Current Injection Provokes Rapid Expansion of the Guard Cell Cytosolic Volume and Triggers Ca(2+) Signals.

机构信息

Molecular Plant Physiology and Biophysics, Julius-von-Sachs Institute for Biosciences, Biocenter, Würzburg University, Julius-von-Sachs-Platz 2, 97082 Würzburg, Germany.
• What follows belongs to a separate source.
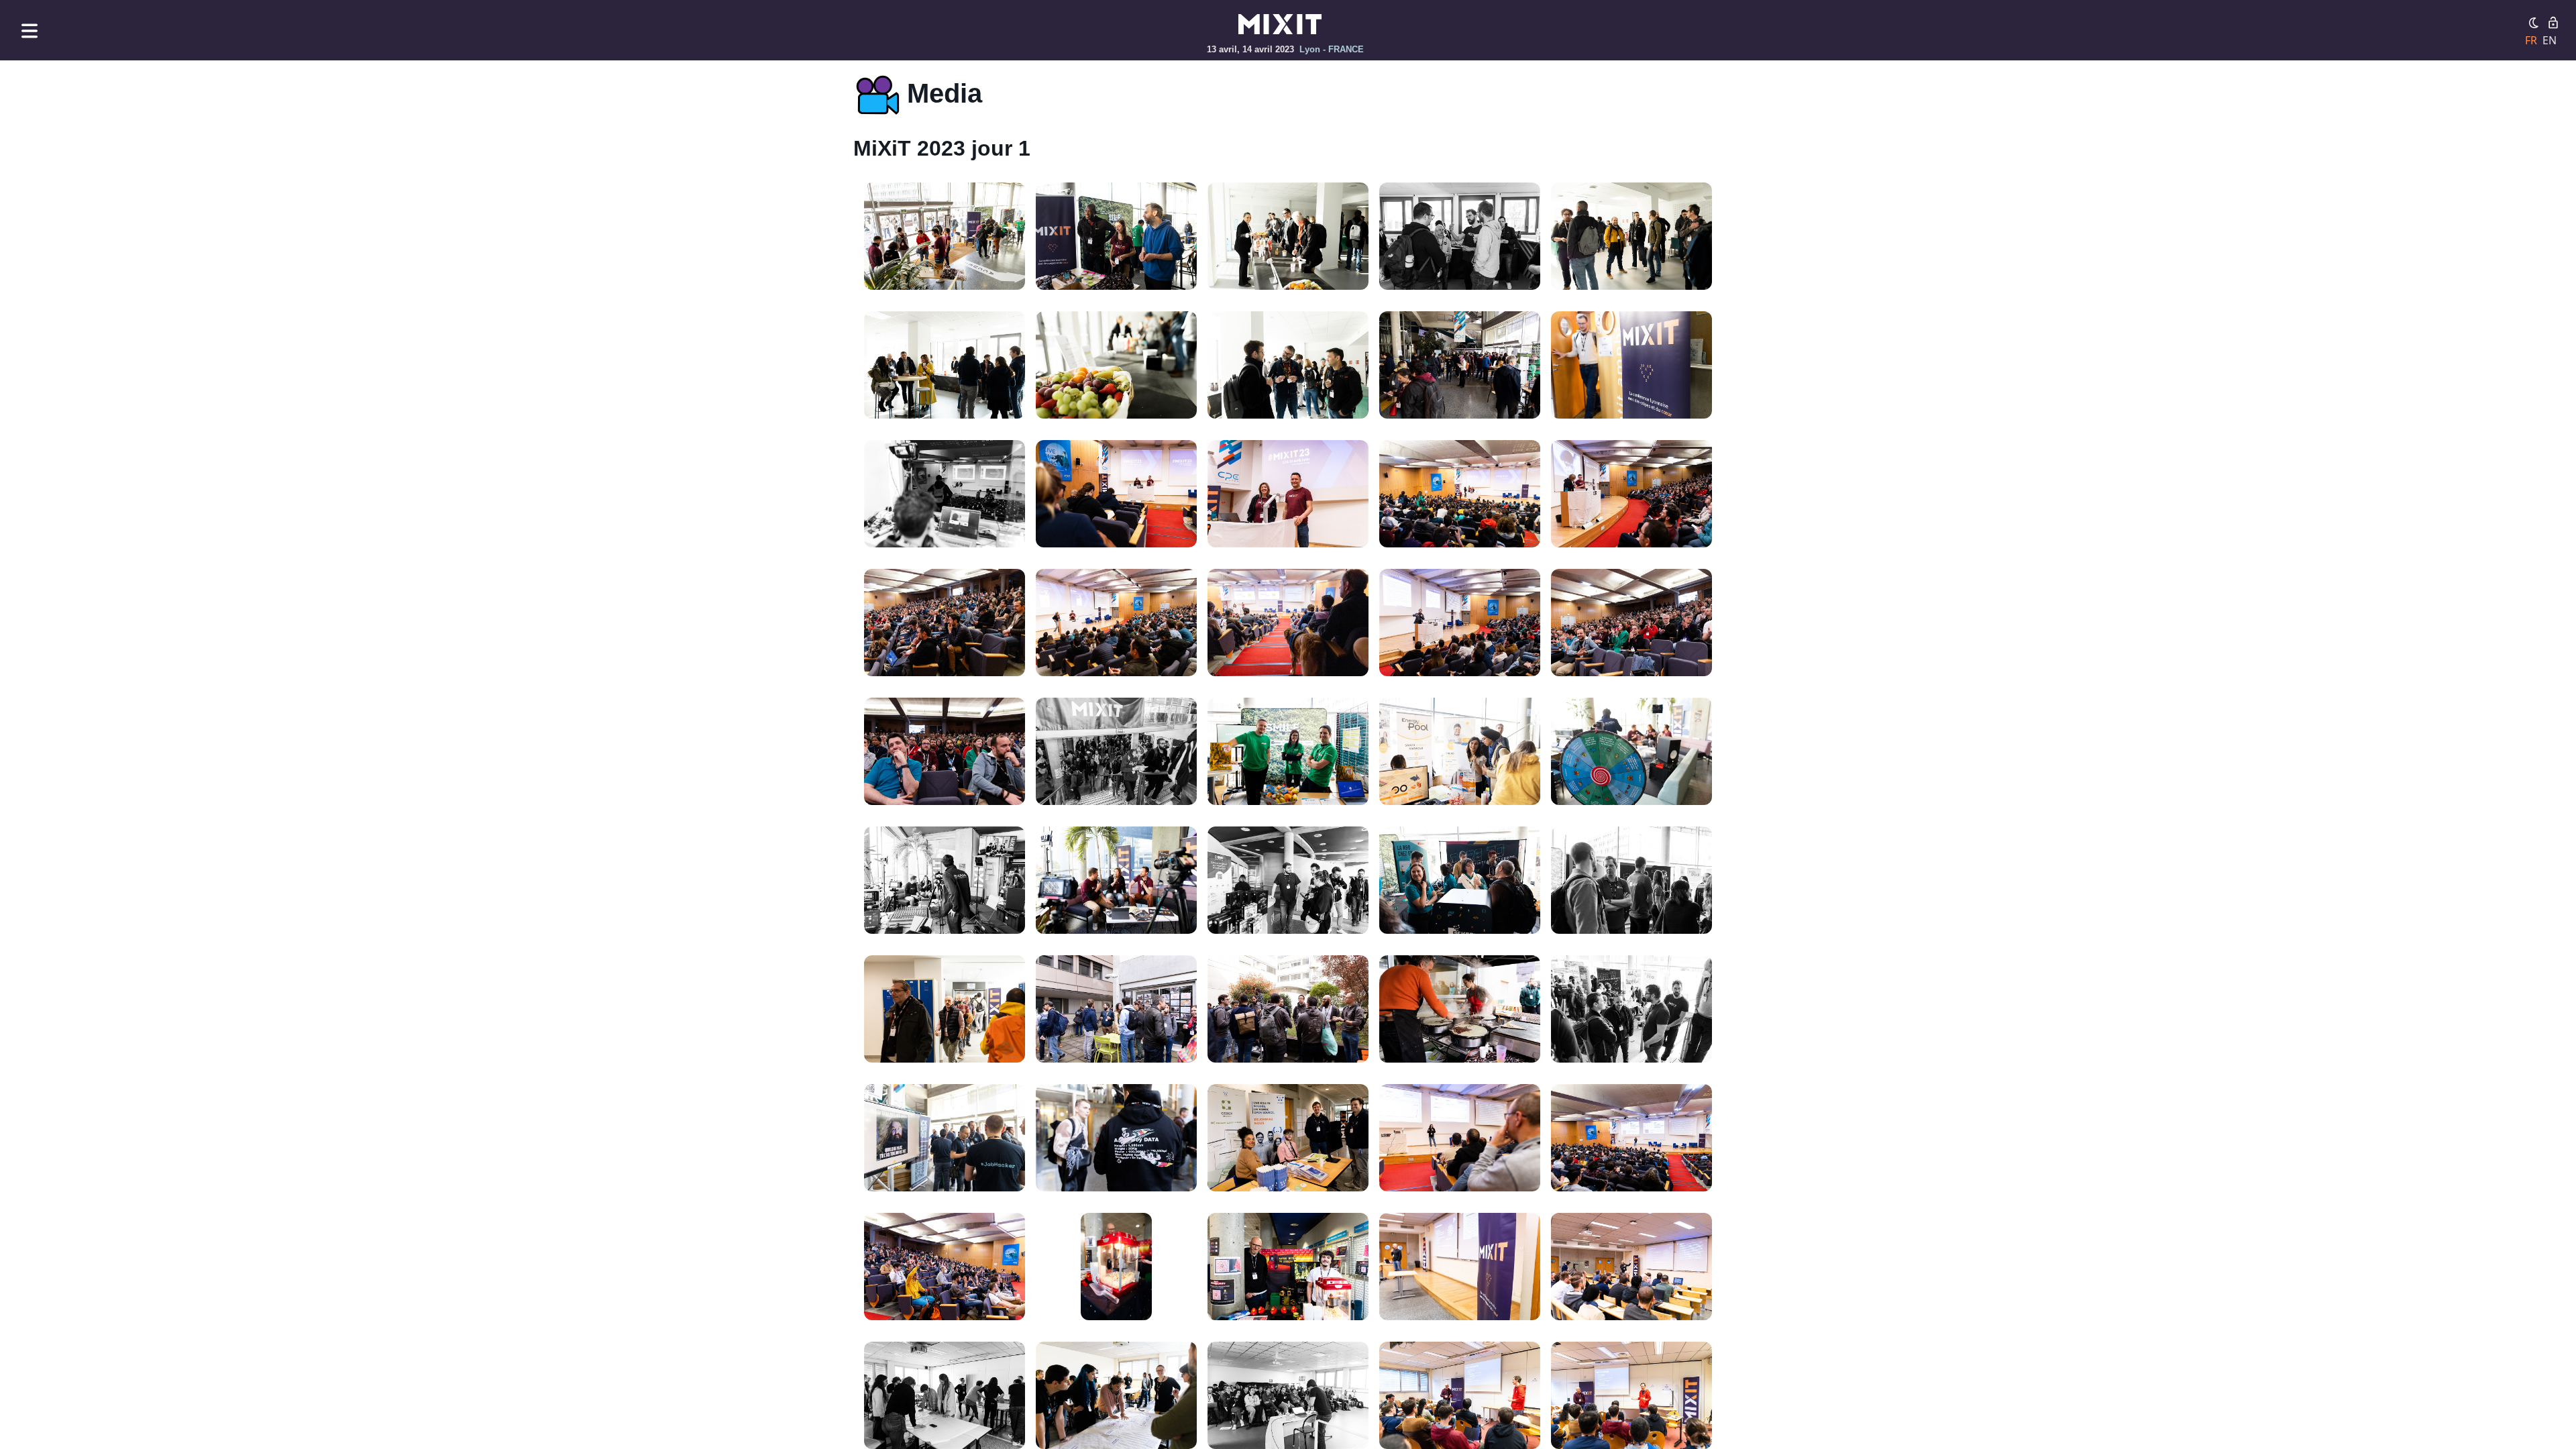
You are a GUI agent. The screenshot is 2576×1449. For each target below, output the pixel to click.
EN (2549, 40)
Molecular Plant Physiology and Biophysics, Julius-von-Sachs Institute for Biosciences, Biocenter, Würzburg University, Julius-von-Sachs-Platz 2, 97082 Würzburg, Germany.

出版信息

Mol Plant. 2016 Mar 7;9(3):471-480. doi: 10.1016/j.molp.2016.02.004. Epub 2016 Feb 20.

Abstract

High-resolution microscopy opens the door for detailed single-cell studies with fluorescent reporter dyes and proteins. We used a confocal spinning disc microscope to monitor fluorescent dyes and the fluorescent protein Venus in tobacco and Arabidopsis guard cells. Multi-barreled microelectrodes were used to inject dyes and apply voltage pulses, which provoke transient rises in the cytosolic Ca(2+) level. Voltage pulses also caused changes in the distribution of Lucifer Yellow and Venus, which pointed to a reversible increase of guard cell cytosolic volume. The dynamic cytosolic volume changes turned out to be provoked by current injection of ions. A reduction of the clamp current, by blocking K(+) uptake channels with Cs(+), strongly suppressed the cytosolic volume changes. Cs(+) not only inhibited the expansion of the cytosol, but also inhibited hyperpolarization-induced elevations of the cytosolic Ca(2+) concentration. A complete loss of voltage-induced Ca(2+) signals occurred when Ca(2+)-permeable plasma membrane channels were simultaneously blocked with La(3+). This shows that two mechanisms cause hyperpolarization-induced elevation of the cytosolic Ca(2+)-concentration: (i) activation of voltage-dependent Ca(2+)-permeable channels, (ii) osmotically induced expansion of the cytosol, which leads to a release of Ca(2+) from intracellular stores.

摘要

高分辨率显微镜为使用荧光报告染料和蛋白质进行详细的单细胞研究打开了大门。我们使用共聚焦旋转盘显微镜监测烟草和拟南芥保卫细胞中的荧光染料和荧光蛋白 Venus。多通道微电极用于注射染料和施加电压脉冲,这会引起细胞质 Ca(2+)水平的瞬时升高。电压脉冲还导致 Lucifer Yellow 和 Venus 的分布发生变化,这表明保卫细胞细胞质体积可发生可逆增加。动态细胞质体积变化是由离子电流注入引起的。通过 Cs(+)阻断 K(+)摄取通道来减少箝位电流,强烈抑制了细胞质体积变化。Cs(+)不仅抑制了细胞质的扩张,还抑制了超极化诱导的细胞质 Ca(2+)浓度升高。当同时用 La(3+)阻断可透过 Ca(2+)的质膜通道时,电压诱导的 Ca(2+)信号完全丧失。这表明两种机制导致超极化诱导的细胞质 Ca(2+)浓度升高:(i) 激活电压依赖性 Ca(2+)通透通道,(ii) 渗透压诱导的细胞质扩张,导致细胞内储存的 Ca(2+)释放。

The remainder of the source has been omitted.